- GOAL
Write out the lines of the material word for word, starting at the first line and ending at the line that contains "click(x=303, y=263)", with both of those lines included.

- Element and text location data
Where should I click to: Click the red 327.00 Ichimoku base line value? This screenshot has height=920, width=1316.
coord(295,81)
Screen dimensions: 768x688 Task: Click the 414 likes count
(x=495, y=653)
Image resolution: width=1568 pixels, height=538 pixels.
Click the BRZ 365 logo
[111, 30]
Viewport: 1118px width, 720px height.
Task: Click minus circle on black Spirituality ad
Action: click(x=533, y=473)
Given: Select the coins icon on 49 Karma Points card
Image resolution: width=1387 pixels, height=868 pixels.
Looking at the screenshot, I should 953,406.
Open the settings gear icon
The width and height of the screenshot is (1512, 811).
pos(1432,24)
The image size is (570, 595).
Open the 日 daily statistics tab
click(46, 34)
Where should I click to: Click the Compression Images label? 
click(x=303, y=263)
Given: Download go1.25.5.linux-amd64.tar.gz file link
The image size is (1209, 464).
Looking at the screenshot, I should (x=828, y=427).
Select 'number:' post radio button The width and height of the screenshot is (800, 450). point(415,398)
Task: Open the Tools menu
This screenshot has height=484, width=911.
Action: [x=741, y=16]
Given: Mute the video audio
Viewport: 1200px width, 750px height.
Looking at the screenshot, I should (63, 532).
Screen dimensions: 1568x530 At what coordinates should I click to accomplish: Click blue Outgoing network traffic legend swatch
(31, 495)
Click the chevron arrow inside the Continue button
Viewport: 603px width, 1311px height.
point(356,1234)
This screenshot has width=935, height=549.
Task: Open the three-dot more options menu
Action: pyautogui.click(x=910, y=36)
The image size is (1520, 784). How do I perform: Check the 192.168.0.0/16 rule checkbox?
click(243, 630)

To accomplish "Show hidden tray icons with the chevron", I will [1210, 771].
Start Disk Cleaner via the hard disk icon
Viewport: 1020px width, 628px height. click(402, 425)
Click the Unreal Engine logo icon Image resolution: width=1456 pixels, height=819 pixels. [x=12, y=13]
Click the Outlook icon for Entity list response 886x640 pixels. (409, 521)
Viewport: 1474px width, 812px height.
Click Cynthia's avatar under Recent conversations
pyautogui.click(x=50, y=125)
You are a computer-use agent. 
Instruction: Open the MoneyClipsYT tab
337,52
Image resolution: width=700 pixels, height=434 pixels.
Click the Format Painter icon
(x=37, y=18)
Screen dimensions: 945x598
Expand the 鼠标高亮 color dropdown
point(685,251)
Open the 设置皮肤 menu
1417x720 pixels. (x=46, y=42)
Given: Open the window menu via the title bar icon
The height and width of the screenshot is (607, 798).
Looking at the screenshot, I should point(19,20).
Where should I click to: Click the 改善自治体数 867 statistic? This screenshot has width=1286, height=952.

- RESULT BELOW
Where should I click to: Click the red 327.00 Ichimoku base line value? This screenshot has height=920, width=1316.
coord(295,81)
Screen dimensions: 768x688 Task: Click the 414 likes count
(x=495, y=653)
Image resolution: width=1568 pixels, height=538 pixels.
Click the BRZ 365 logo
[111, 30]
Viewport: 1118px width, 720px height.
Task: Click minus circle on black Spirituality ad
Action: click(x=533, y=473)
Given: Select the coins icon on 49 Karma Points card
Image resolution: width=1387 pixels, height=868 pixels.
Looking at the screenshot, I should 953,406.
Open the settings gear icon
The width and height of the screenshot is (1512, 811).
pos(1432,24)
The image size is (570, 595).
Open the 日 daily statistics tab
click(46, 34)
Where should I click to: Click the Compression Images label? 
click(x=303, y=263)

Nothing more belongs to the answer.